It started out that he would cry and whine whenever we weren't in his room, but he has started to get a lot better if we're in the living room; the odd cry aside, he seems to be happy as long as he knows we're nearby. At night, though, he's a bit of a horror. He doesn't really like his crate, although I've been putting treats in there several times a day for him to find. We give him his final feed at around 6:30pm, then take his water away around 8pm. He gets taken out to the backyard a few times during the course of the evening and also last thing before bedtime at around midnight to 1am; he then goes into his crate without too much of a fight, but as soon as we cover it up, turn out the lights and go upstairs the crying, howling and whining starts, but that's only for ten minutes or so until he falls asleep. He then usually lasts until around 4:30-5:30am before he cranks it up again, so we let him out of the crate, take him to the backyard to relieve himself and then give him the run of the kitchen while we go back to bed, but that is becoming somewhat pointless as he'll bark and cry endlessly until one of us finally gets up and sits in the kitchen for a bit.

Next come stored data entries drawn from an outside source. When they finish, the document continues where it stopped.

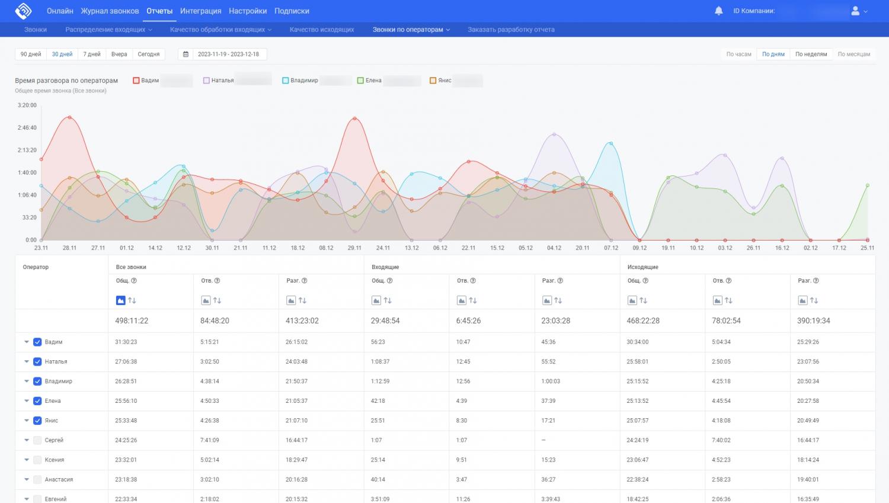Click the notification bell icon
The width and height of the screenshot is (889, 503).
click(718, 11)
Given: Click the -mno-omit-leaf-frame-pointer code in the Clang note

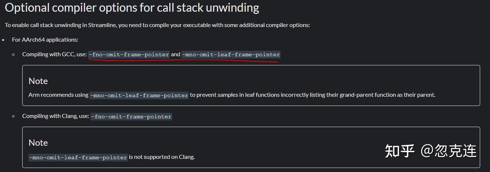Looking at the screenshot, I should click(78, 157).
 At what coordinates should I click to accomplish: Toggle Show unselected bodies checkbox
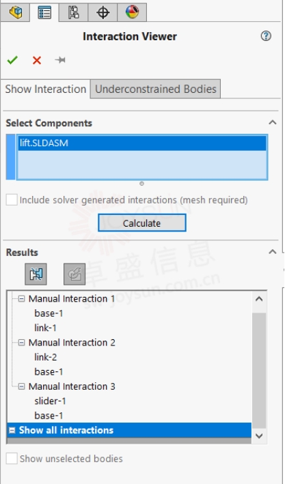pyautogui.click(x=12, y=459)
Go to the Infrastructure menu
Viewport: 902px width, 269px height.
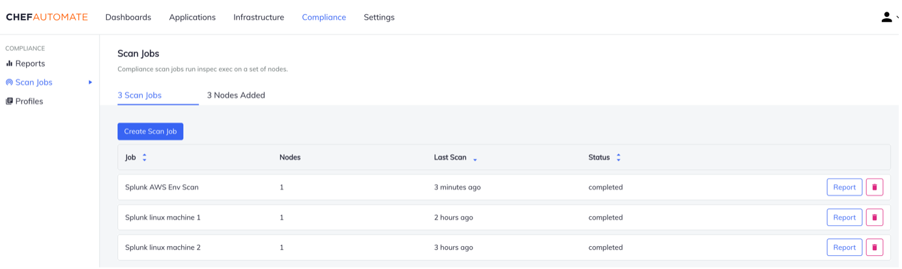click(259, 17)
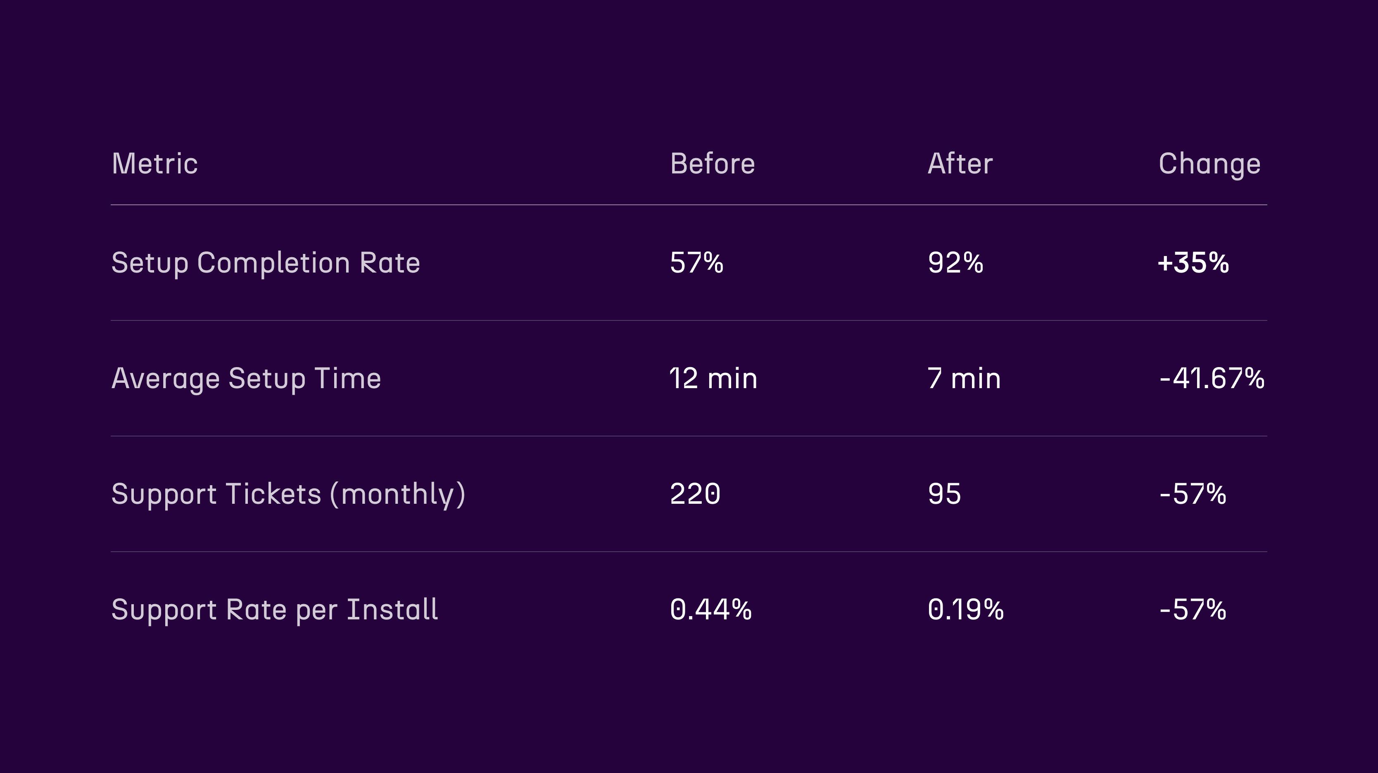Click the 12 min before value
The image size is (1378, 773).
tap(713, 378)
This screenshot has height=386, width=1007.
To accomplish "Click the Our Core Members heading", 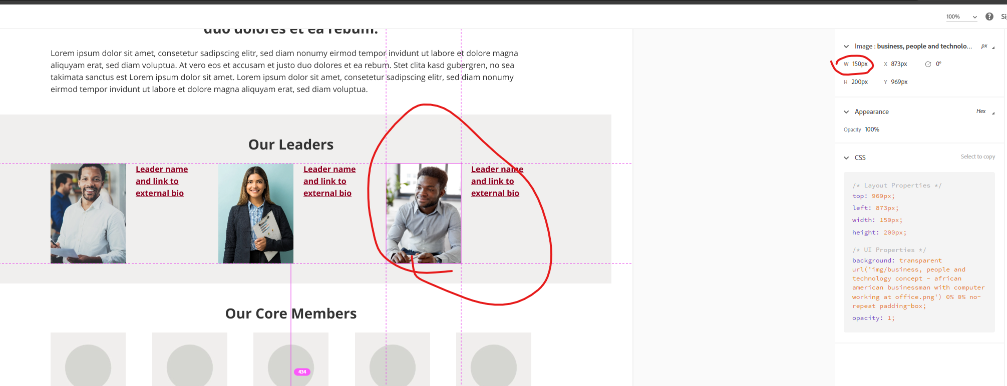I will [291, 314].
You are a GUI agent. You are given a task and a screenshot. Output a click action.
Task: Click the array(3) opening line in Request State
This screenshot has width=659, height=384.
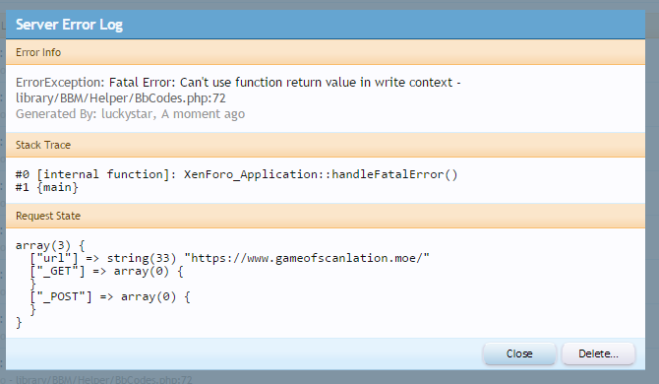50,245
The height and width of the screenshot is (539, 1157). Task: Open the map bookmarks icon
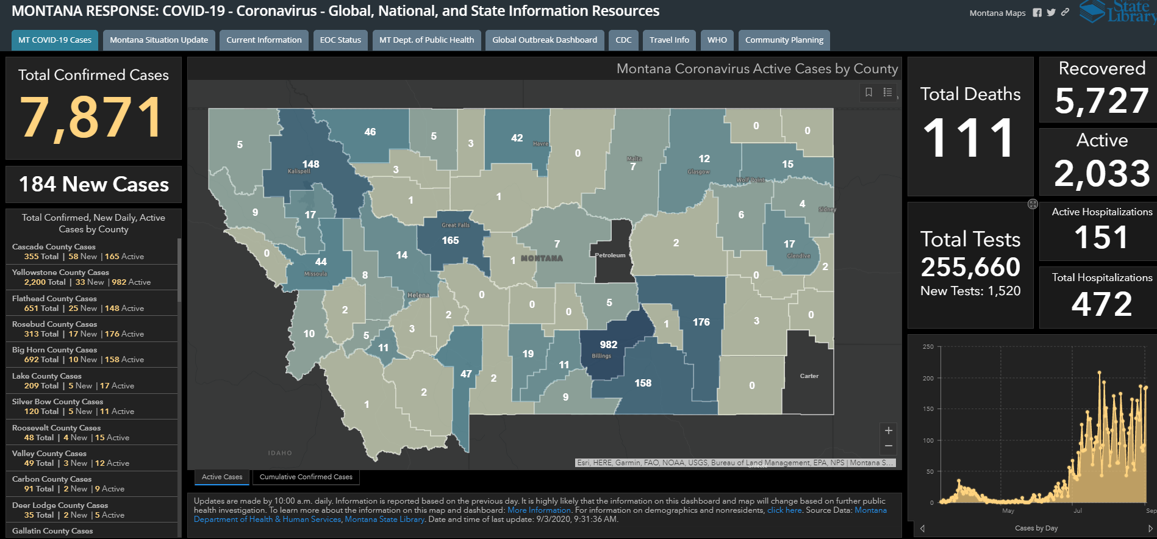click(x=869, y=92)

I know that everything says we should ignore him until he gives up, but I'm concerned that our thus far very tolerant neighbours are going to quite rightly get annoyed, and I need to get some sleep sometime soon! Any suggestions please?


----------



## theyogachick (Aug 2, 2009)

Johnny--your pup is only 10 weeks old, so you can expect the barking/whining to continue for a while. Gracie is nearly 6 months old and she still barks like mad in her crate during the day. At night she is super, but if the sun is shining, she is having none of the crating.

You need to stay strong and ignore--stop going into the kitchen in the morning. It's what he wants (and he is getting it).

This morning Gracie started whining at 5:45. I took her outside, she did her business, and she put herself back into her crate. She slept until 6:45 when the sun started coming up. She barked/whined in her crate on and off until 8:30. She did not have to go, I was in the room with her...she just wanted out. I made it a point to stay in bed until she stopped barking and then I got up, went about a few small chores (brushing teeth, making bed, etc.) before I even looked at her.

It takes time--and people here can agree I have (and am still having) my share of problems with Gracie and her crate and her constant desire for attention--but you can't give in.


----------



## Johnny English (Jun 17, 2010)

Thanks for that - I suspected that might be the answer. I don't have a problem with him being out of the crate once I'm up, but I just want to get up at my time of choosing instead of his! I'm not talking about a lie-in until 11am, but right now 7:30 sounds like a dream........

One other question if I may. As well as his crate he's got a big soft bed in the room, I'm wondering if maybe that was a bad idea. He really likes his bed (he's sleeping in it now as I type), but I'm thinking that it means that the only time he uses his crate is when I put him in it at night. If I take away the bed will he be more inclined to sleep in the crate during the day (which has got a cushion in it as opposed to the hardwood floor) and thus get him to like his crate more, or is he just going to think he's being punished?


----------